## WHAT IS BEING ASKED
Beginning at the line that mentions "Viewport: 807px width, 625px height.", retype the rest of the records below exactly. Pictures are not part of the copy.

Segment Start: DATASET EXTRACT

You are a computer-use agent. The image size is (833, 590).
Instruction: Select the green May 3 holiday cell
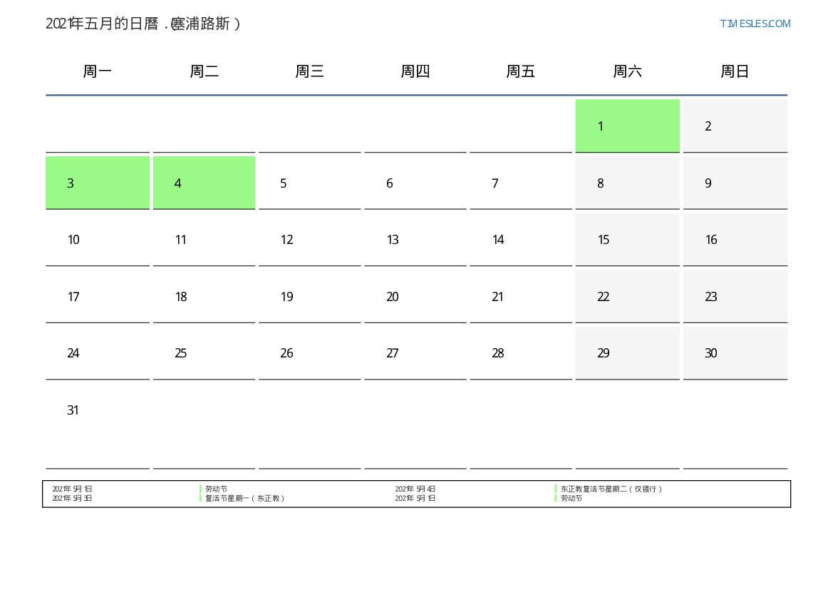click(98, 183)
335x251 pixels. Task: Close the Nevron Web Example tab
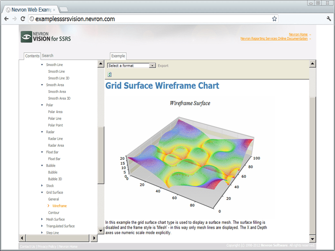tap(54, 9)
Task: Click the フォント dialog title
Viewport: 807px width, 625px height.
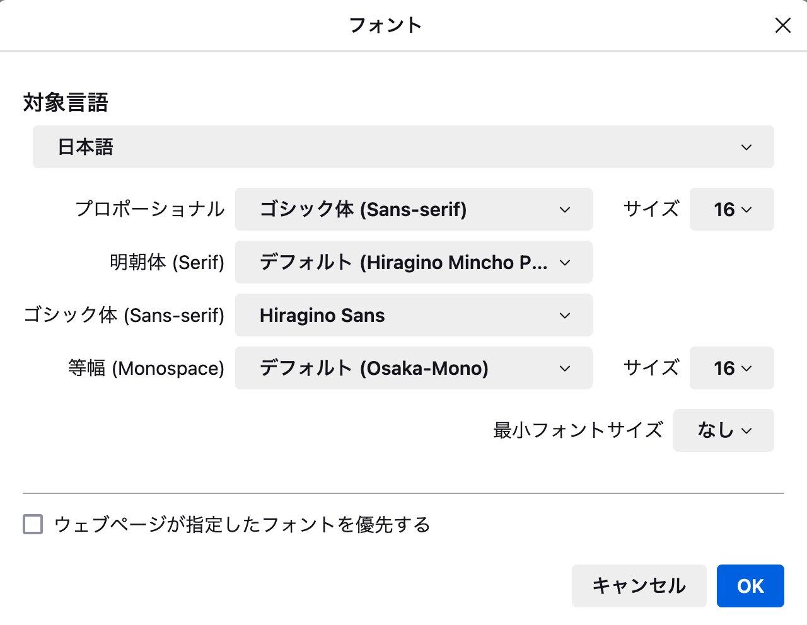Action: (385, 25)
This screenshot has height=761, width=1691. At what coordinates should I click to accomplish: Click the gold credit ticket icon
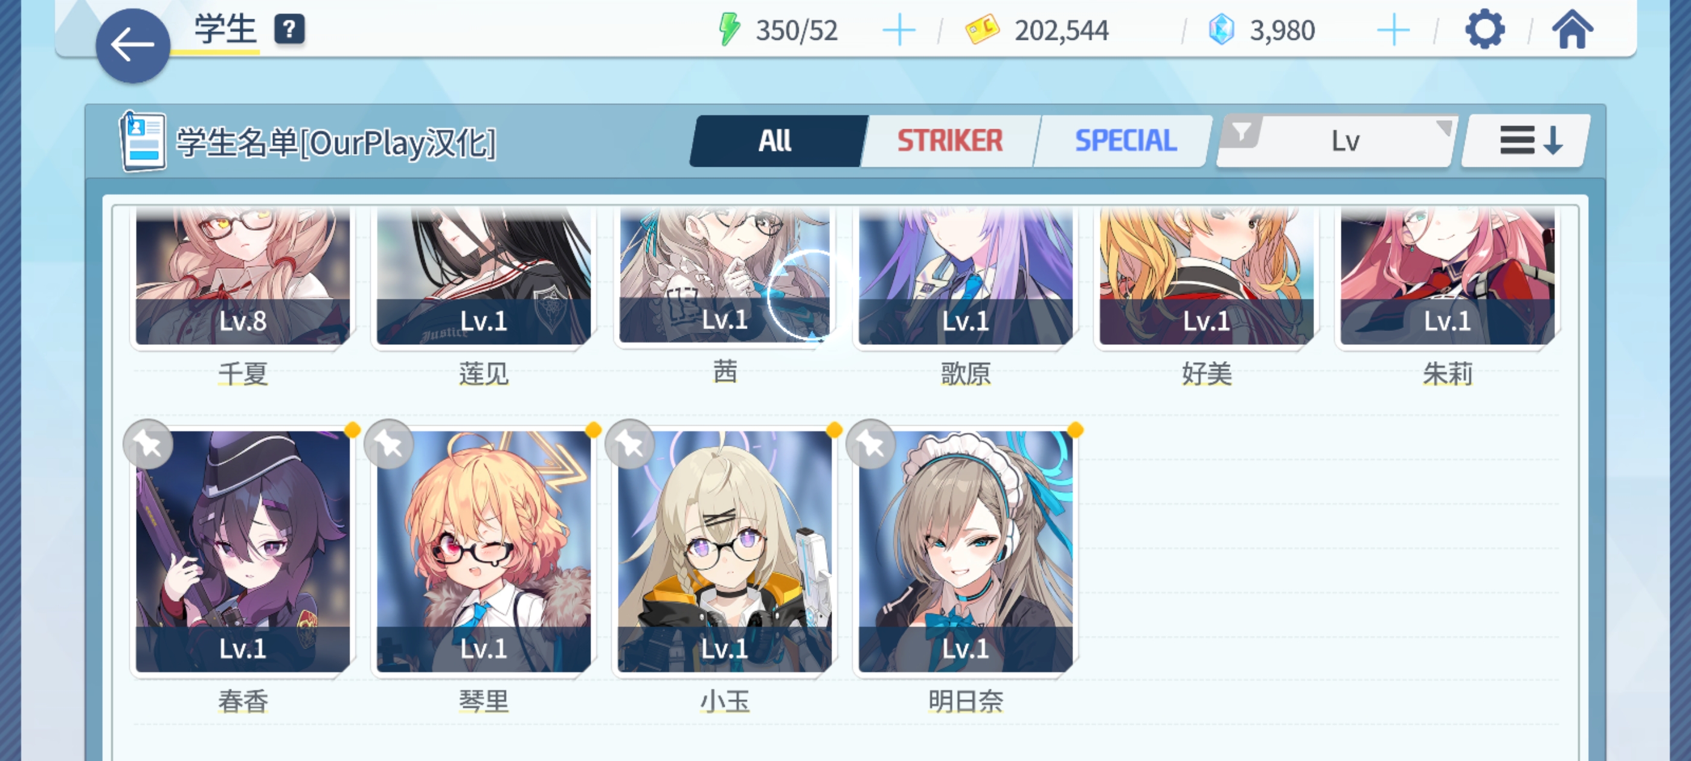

Segment End: DATASET EXTRACT

## OUTPUT FOR THIS TASK
Viewport: 807px width, 625px height.
Action: (385, 25)
This screenshot has height=761, width=1691. At what coordinates should I click to accomplish: Click the gold credit ticket icon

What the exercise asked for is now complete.